Many One-Click Hosters (OCHs) used to operate affiliate programmes that financially rewarded uploaders of popular files. These programmes were controversial for allegedly encouraging copyright infringement. We anaysed publicly observable pay-per-download income on three web sites where uploaders could publish their download links. The inferred income could be quite high in a few cases, but most uploaders earned next to nothing. Since users uploaded a lot of unpopular content and most content was also uploaded by users with low income, we conclude that the affiliate programmes don't appear to be a major driver for copyright infringement, at least on the three observed sites.
|Tobias Lauinger: Security & Scalability of Content-Centric Networking. Master's thesis, submitted to Technische Universität Darmstadt, Darmstadt, Germany and Eurécom, Sophia-Antipolis, France in September 2010. Advisors: Ernst Biersack (Eurécom), Nikolaos Laoutaris (Telefónica), Pablo Rodriguez (Telefónica), and Thorsten Strufe (TU Darmstadt).
Content-Centric Networking (CCN) is a proposal for a new Internet architecture based on content names instead of location identifiers as it is the case today. While CCN claims to solve several security issues in the current Internet, it also introduces a potential for new attacks. This thesis gives an overview of several denial-of-service and privacy attacks against CCN. It then analyses in detail an attack that compromises the privacy of users by exploiting information stored in network-level caches. The thesis led to the publication of a more detailed technical report and a more general editorial note covering this attack.

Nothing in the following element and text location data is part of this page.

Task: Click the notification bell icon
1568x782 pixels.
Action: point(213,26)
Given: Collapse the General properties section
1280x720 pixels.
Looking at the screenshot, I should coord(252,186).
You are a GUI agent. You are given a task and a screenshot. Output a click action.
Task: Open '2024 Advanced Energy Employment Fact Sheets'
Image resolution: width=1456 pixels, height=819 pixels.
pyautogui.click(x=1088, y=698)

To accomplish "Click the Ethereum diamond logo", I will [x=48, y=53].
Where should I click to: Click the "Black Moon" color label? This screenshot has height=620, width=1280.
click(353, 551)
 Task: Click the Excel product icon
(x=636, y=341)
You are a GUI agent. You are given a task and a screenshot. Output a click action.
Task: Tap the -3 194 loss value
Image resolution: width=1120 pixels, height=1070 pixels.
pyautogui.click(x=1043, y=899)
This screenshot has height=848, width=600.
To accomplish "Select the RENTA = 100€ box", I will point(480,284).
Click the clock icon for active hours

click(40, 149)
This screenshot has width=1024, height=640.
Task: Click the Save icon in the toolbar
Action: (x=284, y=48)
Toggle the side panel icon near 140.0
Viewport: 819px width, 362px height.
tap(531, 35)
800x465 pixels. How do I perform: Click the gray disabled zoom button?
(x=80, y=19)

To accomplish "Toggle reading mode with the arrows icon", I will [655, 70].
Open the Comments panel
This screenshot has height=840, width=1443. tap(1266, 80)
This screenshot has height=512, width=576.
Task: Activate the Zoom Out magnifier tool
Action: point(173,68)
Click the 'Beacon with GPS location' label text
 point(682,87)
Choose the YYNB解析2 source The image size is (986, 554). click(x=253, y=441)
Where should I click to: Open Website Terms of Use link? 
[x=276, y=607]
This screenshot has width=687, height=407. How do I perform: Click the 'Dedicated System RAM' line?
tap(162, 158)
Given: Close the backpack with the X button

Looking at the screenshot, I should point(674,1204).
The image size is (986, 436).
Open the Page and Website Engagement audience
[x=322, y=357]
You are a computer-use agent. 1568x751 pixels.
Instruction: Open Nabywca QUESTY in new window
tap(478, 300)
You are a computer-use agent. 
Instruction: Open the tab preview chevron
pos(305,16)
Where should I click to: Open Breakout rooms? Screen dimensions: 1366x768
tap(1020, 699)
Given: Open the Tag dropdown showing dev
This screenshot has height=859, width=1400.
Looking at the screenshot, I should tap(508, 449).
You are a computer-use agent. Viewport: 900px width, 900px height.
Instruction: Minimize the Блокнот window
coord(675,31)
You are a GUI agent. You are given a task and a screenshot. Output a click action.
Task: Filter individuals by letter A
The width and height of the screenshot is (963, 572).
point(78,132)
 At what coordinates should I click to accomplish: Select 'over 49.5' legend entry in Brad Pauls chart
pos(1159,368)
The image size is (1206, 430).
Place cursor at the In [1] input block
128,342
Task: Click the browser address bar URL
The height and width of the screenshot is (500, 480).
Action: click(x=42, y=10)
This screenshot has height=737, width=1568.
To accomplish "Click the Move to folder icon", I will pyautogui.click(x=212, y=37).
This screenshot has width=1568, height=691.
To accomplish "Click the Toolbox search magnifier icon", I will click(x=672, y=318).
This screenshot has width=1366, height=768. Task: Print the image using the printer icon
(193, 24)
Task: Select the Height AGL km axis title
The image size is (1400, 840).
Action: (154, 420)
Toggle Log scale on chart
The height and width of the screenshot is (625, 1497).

|Tobias Lauinger, Veikko Pankakoski, Davide Balzarotti, and Engin Kirda: Honeybot: Your Man in the Middle for Automated Social Engineering. Presented at the 3rd USENIX Workshop on Large-Scale Exploits and Emergent Threats (LEET 2010) in San Jose, CA on 27 April 2010.
Experiment carried out in IRC channels to measure how users react to different kinds of chat spam, and how conversations can be influenced in an automated way. Set up conversations by contacting two users with private messages and relaying these messages between the users in a man-in-the-middle fashion. Showed that this technique can result in surprisingly high click rates. Such attacks are difficult to detect and give the attacker full control over the conversation. Countermeasures are challenging in settings such as online chat when there is no previously established trust relationship between two users.
|Sebastian Kaune, Tobias Lauinger, Aleksandra Kovacevic, and Konstantin Pussep: Embracing the Peer Next Door: Proximity in Kademlia. Presented at the 8th International Conference on Peer-to-Peer Computing (P2P 2008) in Aachen, Germany on 11 September 2008. Published in Klaus Wehrle, Wolfgang Kellerer, Sandeep K. Singhal, and Ralf Steinmetz (eds.): Proceedings of the International Conference on Peer-to-Peer Computing 2008, p. 343-350, IEEE Computer Society, Los Alamitos, CA, USA, 2008.
Introduces a way of optimising overlay routing in the Kademlia Distributed Hash Table (DHT) according to a distance metric in the underlay network (such as point-to-point latencies in the Internet). Can significantly reduce the delay of searches in the DHT, provided that the typical network transmission delays between peers are larger than non-optimisable delay components such as queueing delays in home modems (that is, modem buffers should be small, or empty). Analogous to "peer locality" efforts aiming to transfer large content objects preferably between nearby peers, but operating at the DHT level. Could be useful in a context where near real-time searches are necessary.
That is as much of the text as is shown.